原文 –
# # # # # # #

锻压技术

基于改进HMM的带钢热连轧精轧过程故障检测

英文标题：Fault detection of finish rolling process for hot strip rolling based on improved HMM

作者：张瑞成崔凯鑫梁卫征

分类号：TP273

出版年,卷(期):页码：2023,48(3):126-131

摘要：

针对传统HMM方法故障检测的准确率不高，以及带钢热连轧过程数据的非线性和混合高斯性问题，提出一种利用WT和PCA改进HMM的故障检测新方法。首先,采用小波变换对轧制数据进行去噪处理，并使用PCA将数据的维度降低、数据相关性减小，可以有效减少模型训练的迭代次数，并且能够提升故障检测的准确率；然后,利用期望最大化算法结合观测序列训练得到WT-PCA-HMM故障检测模型;最后，通过模型得出精轧工艺数据的对数似然值即可实现故障检测。结果表明：与传统HMM方法相比，WT-PCA-HMM的故障检测方法不仅能够降低8.1%的误报率，而且减少50%的模型训练迭代次数，为故障的检测提供了新方法。

A new method of fault detection was proposed to improve the HMM based on WT and PCA to solve the problems of low accuracy of the traditional HMM method and the nonlinearity and mixed Gaussianity of the hot strip rolling process data. Firstly, wavelet transform was used to denoise the rolling data, and PCA was used to reduce the dimensionality and correlation of the data, which can effectively reduce the number of iterations for model training and improve the accuracy of fault detection. Then, the WT-PCA-HMM fault detection model was obtained by using the expectation maximization algorithm combined with the training of observed sequence training. Finally, the logarithmic likelihood values of the finishing process data was derived from the model to achieve the fault detection. The results show that the WT-PCA-HMM fault detection method can not only reduce the false alarm rate by 8.1% compared with the traditional HMM method, but also reduce the number of model training iterations by 50%, which provides a new method for the fault detection.

# # # # # # #

任务目标 –
根据上面的原文，与传统HMM方法相比，WT-PCA-HMM故障检测方法能把误报率降低多少？

(文字与元素定位记录)
# # # # # # #

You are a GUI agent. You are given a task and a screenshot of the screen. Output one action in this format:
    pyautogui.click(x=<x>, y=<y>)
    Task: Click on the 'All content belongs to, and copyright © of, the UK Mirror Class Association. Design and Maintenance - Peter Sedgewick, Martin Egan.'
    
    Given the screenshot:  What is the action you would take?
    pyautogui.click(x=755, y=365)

# # # # # # #

已完成任务 –
降低8.1%。